▶ [TASK TO CARRY OUT] Could you return, word for word, the lines of material starting at the line containing "Image resolution: width=395" and ending at the line containing "Click the 26400.00", with both of those lines included?

Pointing material for text and elements
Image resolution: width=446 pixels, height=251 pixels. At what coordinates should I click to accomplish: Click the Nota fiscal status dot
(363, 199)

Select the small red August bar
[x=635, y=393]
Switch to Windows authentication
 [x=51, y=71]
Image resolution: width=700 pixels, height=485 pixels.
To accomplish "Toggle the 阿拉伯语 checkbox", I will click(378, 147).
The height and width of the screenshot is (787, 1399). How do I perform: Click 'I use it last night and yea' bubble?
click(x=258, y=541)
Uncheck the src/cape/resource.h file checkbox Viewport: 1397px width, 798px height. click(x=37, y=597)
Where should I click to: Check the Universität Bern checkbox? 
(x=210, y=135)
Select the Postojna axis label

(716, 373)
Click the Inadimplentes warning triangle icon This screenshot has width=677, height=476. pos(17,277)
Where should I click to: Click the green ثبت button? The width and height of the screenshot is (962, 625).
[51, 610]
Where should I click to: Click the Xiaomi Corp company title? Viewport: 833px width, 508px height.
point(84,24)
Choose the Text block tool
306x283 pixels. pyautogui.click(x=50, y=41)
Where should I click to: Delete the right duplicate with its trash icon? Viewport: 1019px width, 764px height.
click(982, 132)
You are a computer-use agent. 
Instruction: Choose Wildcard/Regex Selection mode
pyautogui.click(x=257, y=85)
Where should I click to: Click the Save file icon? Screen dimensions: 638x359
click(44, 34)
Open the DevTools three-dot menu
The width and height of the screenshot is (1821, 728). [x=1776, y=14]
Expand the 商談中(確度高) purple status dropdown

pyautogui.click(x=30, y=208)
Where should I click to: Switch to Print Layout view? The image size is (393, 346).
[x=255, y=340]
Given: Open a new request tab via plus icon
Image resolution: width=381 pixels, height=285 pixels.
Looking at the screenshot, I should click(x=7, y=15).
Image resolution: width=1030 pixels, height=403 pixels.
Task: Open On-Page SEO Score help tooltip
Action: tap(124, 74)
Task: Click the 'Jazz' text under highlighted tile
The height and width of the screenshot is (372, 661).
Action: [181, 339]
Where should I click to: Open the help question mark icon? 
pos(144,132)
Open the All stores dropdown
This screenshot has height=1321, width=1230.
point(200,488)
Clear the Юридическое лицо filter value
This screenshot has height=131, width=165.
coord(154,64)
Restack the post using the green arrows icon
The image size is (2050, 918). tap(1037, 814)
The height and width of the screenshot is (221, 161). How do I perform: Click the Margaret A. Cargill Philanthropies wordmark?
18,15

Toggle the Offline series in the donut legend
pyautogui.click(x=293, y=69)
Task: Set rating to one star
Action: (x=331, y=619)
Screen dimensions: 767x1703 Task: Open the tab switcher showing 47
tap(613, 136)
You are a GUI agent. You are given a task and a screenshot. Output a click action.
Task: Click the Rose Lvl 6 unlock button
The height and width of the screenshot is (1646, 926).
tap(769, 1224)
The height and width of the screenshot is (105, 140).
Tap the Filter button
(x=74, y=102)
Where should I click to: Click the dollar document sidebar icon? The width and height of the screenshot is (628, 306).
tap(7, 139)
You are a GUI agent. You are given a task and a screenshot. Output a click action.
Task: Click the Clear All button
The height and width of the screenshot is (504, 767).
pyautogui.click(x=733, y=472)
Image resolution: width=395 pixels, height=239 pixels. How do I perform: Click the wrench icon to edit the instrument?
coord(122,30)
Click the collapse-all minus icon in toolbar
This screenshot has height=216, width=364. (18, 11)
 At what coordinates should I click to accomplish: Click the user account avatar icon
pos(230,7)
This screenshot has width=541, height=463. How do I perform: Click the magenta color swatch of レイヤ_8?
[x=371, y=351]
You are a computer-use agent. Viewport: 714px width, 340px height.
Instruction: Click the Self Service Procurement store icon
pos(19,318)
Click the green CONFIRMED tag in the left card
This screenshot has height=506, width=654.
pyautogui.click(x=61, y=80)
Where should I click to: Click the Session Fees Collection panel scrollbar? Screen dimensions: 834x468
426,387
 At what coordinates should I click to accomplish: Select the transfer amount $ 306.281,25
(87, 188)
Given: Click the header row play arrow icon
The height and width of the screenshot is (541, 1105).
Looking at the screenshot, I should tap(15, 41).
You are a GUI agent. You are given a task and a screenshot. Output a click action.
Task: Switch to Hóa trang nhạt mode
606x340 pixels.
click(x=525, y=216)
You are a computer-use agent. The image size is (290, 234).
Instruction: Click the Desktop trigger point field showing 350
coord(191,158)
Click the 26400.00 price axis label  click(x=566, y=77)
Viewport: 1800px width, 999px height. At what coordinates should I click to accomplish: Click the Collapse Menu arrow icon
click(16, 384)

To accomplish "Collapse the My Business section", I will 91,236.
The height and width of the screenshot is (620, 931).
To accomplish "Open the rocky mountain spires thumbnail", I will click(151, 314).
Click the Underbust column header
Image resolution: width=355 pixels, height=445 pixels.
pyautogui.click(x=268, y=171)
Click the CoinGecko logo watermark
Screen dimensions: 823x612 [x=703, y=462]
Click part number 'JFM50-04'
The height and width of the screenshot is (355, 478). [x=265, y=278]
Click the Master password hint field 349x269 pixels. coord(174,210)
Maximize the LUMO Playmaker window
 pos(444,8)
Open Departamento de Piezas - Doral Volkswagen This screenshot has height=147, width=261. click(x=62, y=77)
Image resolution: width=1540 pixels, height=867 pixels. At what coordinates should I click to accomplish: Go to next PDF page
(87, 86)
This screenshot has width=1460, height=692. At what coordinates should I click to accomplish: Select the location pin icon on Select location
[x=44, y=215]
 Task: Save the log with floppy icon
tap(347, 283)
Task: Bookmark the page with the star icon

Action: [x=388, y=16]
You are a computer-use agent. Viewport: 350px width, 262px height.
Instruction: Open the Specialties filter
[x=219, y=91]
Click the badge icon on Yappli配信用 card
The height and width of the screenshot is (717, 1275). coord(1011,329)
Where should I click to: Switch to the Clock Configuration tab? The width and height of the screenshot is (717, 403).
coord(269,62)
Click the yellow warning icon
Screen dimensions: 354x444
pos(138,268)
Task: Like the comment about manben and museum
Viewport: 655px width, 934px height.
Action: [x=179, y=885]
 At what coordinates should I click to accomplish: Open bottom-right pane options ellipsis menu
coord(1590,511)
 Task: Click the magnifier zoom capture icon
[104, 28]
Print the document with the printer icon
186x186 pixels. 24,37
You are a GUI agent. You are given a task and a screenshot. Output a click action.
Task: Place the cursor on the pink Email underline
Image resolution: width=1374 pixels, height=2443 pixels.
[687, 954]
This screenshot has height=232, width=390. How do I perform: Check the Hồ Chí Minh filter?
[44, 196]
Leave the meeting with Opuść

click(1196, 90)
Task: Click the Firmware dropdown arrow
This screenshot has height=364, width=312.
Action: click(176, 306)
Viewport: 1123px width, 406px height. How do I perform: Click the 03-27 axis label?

▶ [TASK SOLUTION]
Image resolution: width=395 pixels, height=239 pixels. How do I perform: Click the wrench icon to edit the instrument?
coord(122,30)
Click the collapse-all minus icon in toolbar
This screenshot has height=216, width=364. (18, 11)
 At what coordinates should I click to accomplish: Click the user account avatar icon
pos(230,7)
This screenshot has width=541, height=463. How do I perform: Click the magenta color swatch of レイヤ_8?
[x=371, y=351]
You are a computer-use agent. Viewport: 714px width, 340px height.
Instruction: Click the Self Service Procurement store icon
pos(19,318)
Click the green CONFIRMED tag in the left card
This screenshot has height=506, width=654.
pyautogui.click(x=61, y=80)
Where should I click to: Click the Session Fees Collection panel scrollbar? Screen dimensions: 834x468
426,387
 At what coordinates should I click to accomplish: Select the transfer amount $ 306.281,25
(87, 188)
Given: Click the header row play arrow icon
The height and width of the screenshot is (541, 1105).
Looking at the screenshot, I should tap(15, 41).
You are a GUI agent. You are given a task and a screenshot. Output a click action.
Task: Switch to Hóa trang nhạt mode
606x340 pixels.
click(x=525, y=216)
You are a computer-use agent. The image size is (290, 234).
Instruction: Click the Desktop trigger point field showing 350
coord(191,158)
Click the 26400.00 price axis label  click(x=566, y=77)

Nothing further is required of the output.